» Prompt:
Run through the records and, wherever a line holds the word "icon", return that line.

» Supplied records:
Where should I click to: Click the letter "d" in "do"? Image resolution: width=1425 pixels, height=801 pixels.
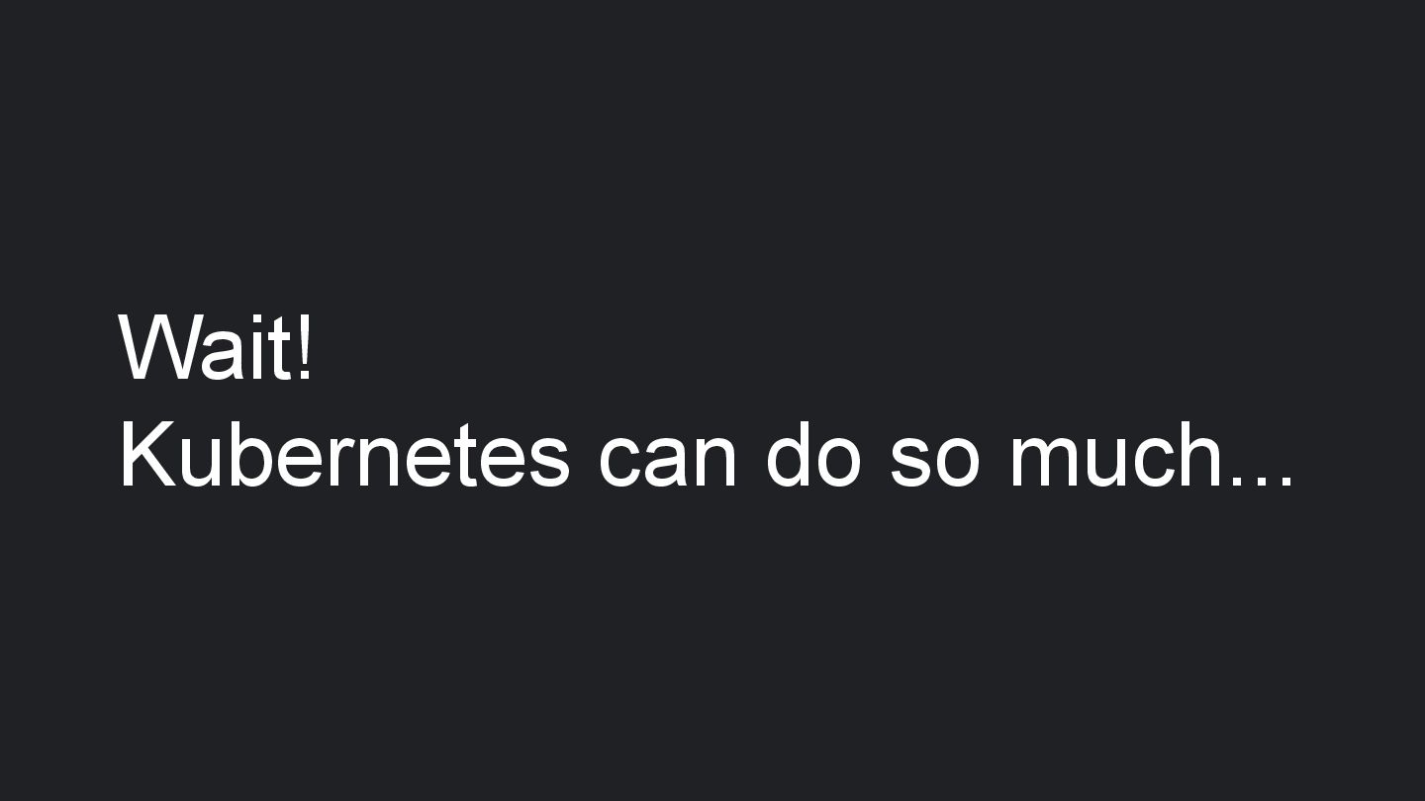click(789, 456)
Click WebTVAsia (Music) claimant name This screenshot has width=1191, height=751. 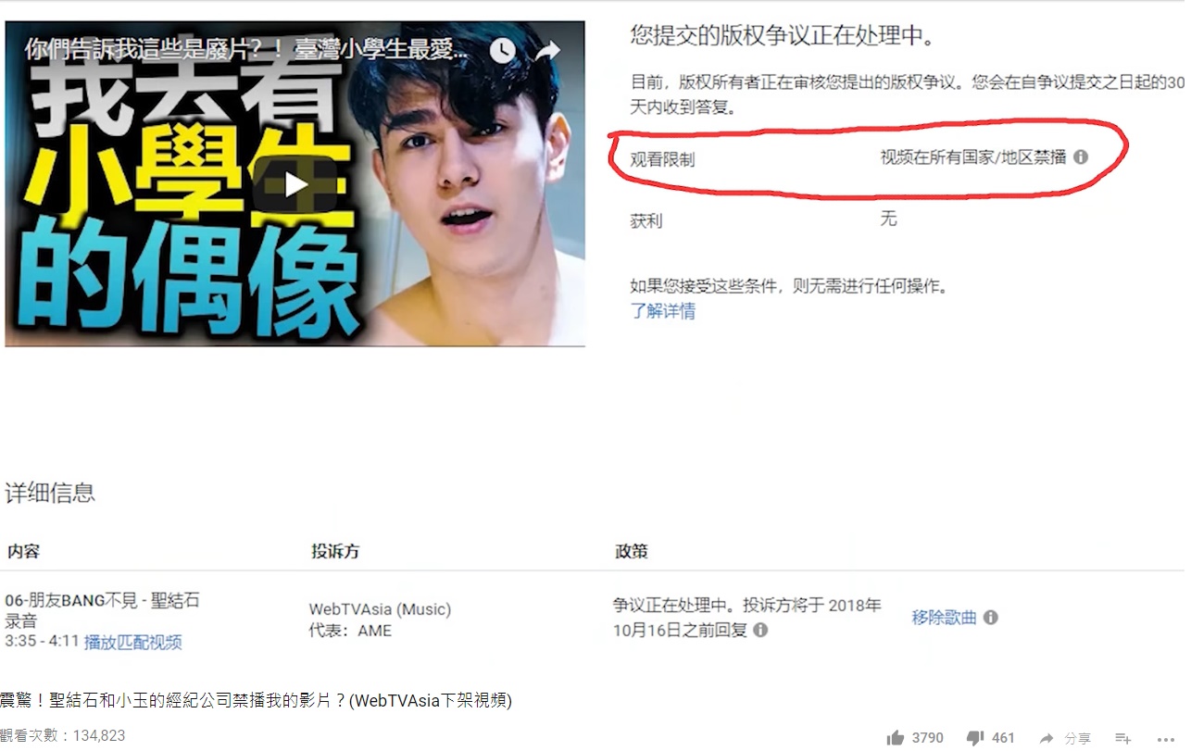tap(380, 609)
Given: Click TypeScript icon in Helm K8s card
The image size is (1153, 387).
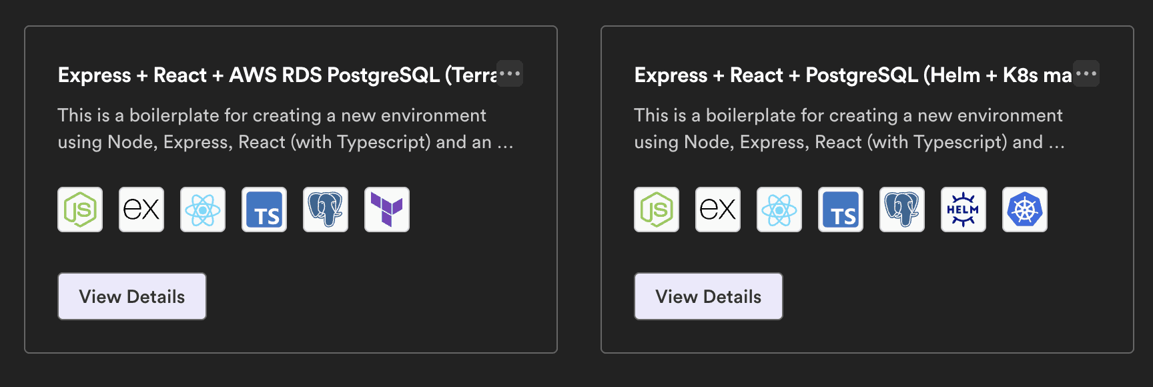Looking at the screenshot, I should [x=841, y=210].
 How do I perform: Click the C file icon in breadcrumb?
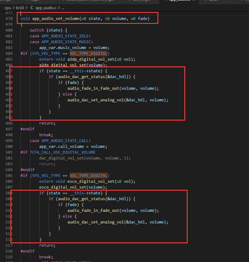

» Output:
Given: Click TypeScript icon in Helm K8s card
 How do I perform: Click the C file icon in breadcrumb?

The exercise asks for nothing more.